Exercise materials:
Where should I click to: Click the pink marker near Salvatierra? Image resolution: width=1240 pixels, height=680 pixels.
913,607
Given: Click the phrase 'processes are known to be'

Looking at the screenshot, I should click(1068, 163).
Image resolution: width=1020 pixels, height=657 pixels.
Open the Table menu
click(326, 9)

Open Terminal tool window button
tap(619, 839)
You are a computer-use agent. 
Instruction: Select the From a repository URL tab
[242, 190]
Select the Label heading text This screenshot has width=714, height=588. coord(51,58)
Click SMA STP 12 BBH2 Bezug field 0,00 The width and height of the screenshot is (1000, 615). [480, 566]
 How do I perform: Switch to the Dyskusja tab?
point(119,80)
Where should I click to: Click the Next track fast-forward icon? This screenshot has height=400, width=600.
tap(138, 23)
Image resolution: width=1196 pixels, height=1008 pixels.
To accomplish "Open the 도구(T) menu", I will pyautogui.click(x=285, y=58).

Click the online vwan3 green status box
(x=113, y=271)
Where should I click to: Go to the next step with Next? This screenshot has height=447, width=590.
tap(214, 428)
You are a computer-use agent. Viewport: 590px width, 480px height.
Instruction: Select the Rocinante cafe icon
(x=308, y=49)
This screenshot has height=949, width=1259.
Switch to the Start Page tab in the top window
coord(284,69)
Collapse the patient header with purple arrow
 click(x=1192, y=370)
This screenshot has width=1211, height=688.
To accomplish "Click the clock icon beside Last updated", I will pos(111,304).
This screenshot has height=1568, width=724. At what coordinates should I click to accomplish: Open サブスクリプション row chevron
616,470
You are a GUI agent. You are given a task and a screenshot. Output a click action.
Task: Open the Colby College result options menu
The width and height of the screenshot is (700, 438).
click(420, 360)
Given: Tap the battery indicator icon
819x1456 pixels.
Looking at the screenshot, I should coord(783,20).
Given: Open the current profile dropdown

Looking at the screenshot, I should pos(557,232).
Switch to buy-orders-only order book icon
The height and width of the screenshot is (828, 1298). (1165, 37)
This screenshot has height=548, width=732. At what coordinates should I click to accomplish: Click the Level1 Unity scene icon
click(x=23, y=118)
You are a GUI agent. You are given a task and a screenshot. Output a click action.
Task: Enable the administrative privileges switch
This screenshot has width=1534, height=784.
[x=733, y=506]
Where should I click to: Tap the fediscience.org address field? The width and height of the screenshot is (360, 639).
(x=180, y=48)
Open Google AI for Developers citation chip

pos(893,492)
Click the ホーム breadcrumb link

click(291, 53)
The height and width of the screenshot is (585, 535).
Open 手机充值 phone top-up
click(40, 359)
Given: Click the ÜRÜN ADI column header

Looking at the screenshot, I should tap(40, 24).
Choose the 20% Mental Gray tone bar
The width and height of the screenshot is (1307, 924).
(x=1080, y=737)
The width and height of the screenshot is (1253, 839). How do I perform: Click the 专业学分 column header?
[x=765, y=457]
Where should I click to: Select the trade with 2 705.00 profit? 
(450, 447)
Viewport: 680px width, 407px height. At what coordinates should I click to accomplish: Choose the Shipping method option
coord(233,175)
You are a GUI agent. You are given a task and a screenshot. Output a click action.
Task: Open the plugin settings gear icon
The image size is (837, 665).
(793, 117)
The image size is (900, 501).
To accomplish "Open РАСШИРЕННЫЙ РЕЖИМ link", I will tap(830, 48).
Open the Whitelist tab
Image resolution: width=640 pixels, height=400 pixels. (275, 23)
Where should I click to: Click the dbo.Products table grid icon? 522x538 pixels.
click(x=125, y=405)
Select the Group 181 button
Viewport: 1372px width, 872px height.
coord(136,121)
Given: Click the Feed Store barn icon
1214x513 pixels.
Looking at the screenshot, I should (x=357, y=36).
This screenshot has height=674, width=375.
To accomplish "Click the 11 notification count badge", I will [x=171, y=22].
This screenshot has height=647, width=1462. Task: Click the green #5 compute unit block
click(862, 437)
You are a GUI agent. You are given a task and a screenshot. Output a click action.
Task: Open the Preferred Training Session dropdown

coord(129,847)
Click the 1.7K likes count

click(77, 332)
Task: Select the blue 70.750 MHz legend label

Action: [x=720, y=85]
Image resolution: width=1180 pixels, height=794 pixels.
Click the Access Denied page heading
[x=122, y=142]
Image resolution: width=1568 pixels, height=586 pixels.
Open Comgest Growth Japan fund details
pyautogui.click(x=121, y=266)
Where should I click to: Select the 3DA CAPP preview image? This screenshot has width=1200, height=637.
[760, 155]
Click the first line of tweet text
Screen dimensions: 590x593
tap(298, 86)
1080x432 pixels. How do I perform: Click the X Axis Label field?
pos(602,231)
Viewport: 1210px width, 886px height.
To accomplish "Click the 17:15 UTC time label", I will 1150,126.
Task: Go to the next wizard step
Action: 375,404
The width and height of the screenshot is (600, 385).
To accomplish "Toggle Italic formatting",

Your assignment: Print the material exactly as written, omitting nothing.

Response:
Where should I click to: Click the pink marker near Salvatierra? Image resolution: width=1240 pixels, height=680 pixels.
913,607
Given: Click the phrase 'processes are known to be'

Looking at the screenshot, I should click(1068, 163).
Image resolution: width=1020 pixels, height=657 pixels.
Open the Table menu
click(326, 9)

Open Terminal tool window button
tap(619, 839)
You are a computer-use agent. 
Instruction: Select the From a repository URL tab
[242, 190]
Select the Label heading text This screenshot has width=714, height=588. coord(51,58)
Click SMA STP 12 BBH2 Bezug field 0,00 The width and height of the screenshot is (1000, 615). [480, 566]
 How do I perform: Switch to the Dyskusja tab?
point(119,80)
Where should I click to: Click the Next track fast-forward icon? This screenshot has height=400, width=600.
tap(138, 23)
Image resolution: width=1196 pixels, height=1008 pixels.
To accomplish "Open the 도구(T) menu", I will pyautogui.click(x=285, y=58).

Click the online vwan3 green status box
(x=113, y=271)
Where should I click to: Go to the next step with Next? This screenshot has height=447, width=590.
tap(214, 428)
You are a computer-use agent. Viewport: 590px width, 480px height.
Instruction: Select the Rocinante cafe icon
(x=308, y=49)
This screenshot has height=949, width=1259.
Switch to the Start Page tab in the top window
coord(284,69)
Collapse the patient header with purple arrow
 click(x=1192, y=370)
This screenshot has width=1211, height=688.
To accomplish "Click the clock icon beside Last updated", I will pos(111,304).
This screenshot has height=1568, width=724. At what coordinates should I click to accomplish: Open サブスクリプション row chevron
616,470
You are a GUI agent. You are given a task and a screenshot. Output a click action.
Task: Open the Colby College result options menu
The width and height of the screenshot is (700, 438).
click(420, 360)
Given: Tap the battery indicator icon
819x1456 pixels.
Looking at the screenshot, I should coord(783,20).
Given: Open the current profile dropdown

Looking at the screenshot, I should pos(557,232).
Switch to buy-orders-only order book icon
The height and width of the screenshot is (828, 1298). (1165, 37)
This screenshot has height=548, width=732. At what coordinates should I click to accomplish: Click the Level1 Unity scene icon
click(x=23, y=118)
You are a GUI agent. You are given a task and a screenshot. Output a click action.
Task: Enable the administrative privileges switch
This screenshot has width=1534, height=784.
[x=733, y=506]
Where should I click to: Tap the fediscience.org address field? The width and height of the screenshot is (360, 639).
(x=180, y=48)
Open Google AI for Developers citation chip

pos(893,492)
Click the ホーム breadcrumb link

click(291, 53)
The height and width of the screenshot is (585, 535).
Open 手机充值 phone top-up
click(40, 359)
Given: Click the ÜRÜN ADI column header

Looking at the screenshot, I should tap(40, 24).
Choose the 20% Mental Gray tone bar
The width and height of the screenshot is (1307, 924).
(x=1080, y=737)
The width and height of the screenshot is (1253, 839). How do I perform: Click the 专业学分 column header?
[x=765, y=457]
Where should I click to: Select the trade with 2 705.00 profit? 
(450, 447)
Viewport: 680px width, 407px height. At what coordinates should I click to accomplish: Choose the Shipping method option
coord(233,175)
You are a GUI agent. You are given a task and a screenshot. Output a click action.
Task: Open the plugin settings gear icon
The image size is (837, 665).
(793, 117)
The image size is (900, 501).
To accomplish "Open РАСШИРЕННЫЙ РЕЖИМ link", I will tap(830, 48).
Open the Whitelist tab
Image resolution: width=640 pixels, height=400 pixels. (275, 23)
Where should I click to: Click the dbo.Products table grid icon? 522x538 pixels.
click(x=125, y=405)
Select the Group 181 button
Viewport: 1372px width, 872px height.
coord(136,121)
Given: Click the Feed Store barn icon
1214x513 pixels.
Looking at the screenshot, I should (x=357, y=36).
This screenshot has height=674, width=375.
To accomplish "Click the 11 notification count badge", I will [x=171, y=22].
This screenshot has height=647, width=1462. Task: Click the green #5 compute unit block
click(862, 437)
You are a GUI agent. You are given a task and a screenshot. Output a click action.
Task: Open the Preferred Training Session dropdown

coord(129,847)
Click the 1.7K likes count

click(77, 332)
Task: Select the blue 70.750 MHz legend label

Action: [x=720, y=85]
Image resolution: width=1180 pixels, height=794 pixels.
Click the Access Denied page heading
[x=122, y=142]
Image resolution: width=1568 pixels, height=586 pixels.
Open Comgest Growth Japan fund details
pyautogui.click(x=121, y=266)
Where should I click to: Select the 3DA CAPP preview image? This screenshot has width=1200, height=637.
[760, 155]
Click the first line of tweet text
Screen dimensions: 590x593
tap(298, 86)
1080x432 pixels. How do I perform: Click the X Axis Label field?
pos(602,231)
Viewport: 1210px width, 886px height.
To accomplish "Click the 17:15 UTC time label", I will 1150,126.
Task: Go to the next wizard step
Action: 375,404
The width and height of the screenshot is (600, 385).
To accomplish "Toggle Italic formatting",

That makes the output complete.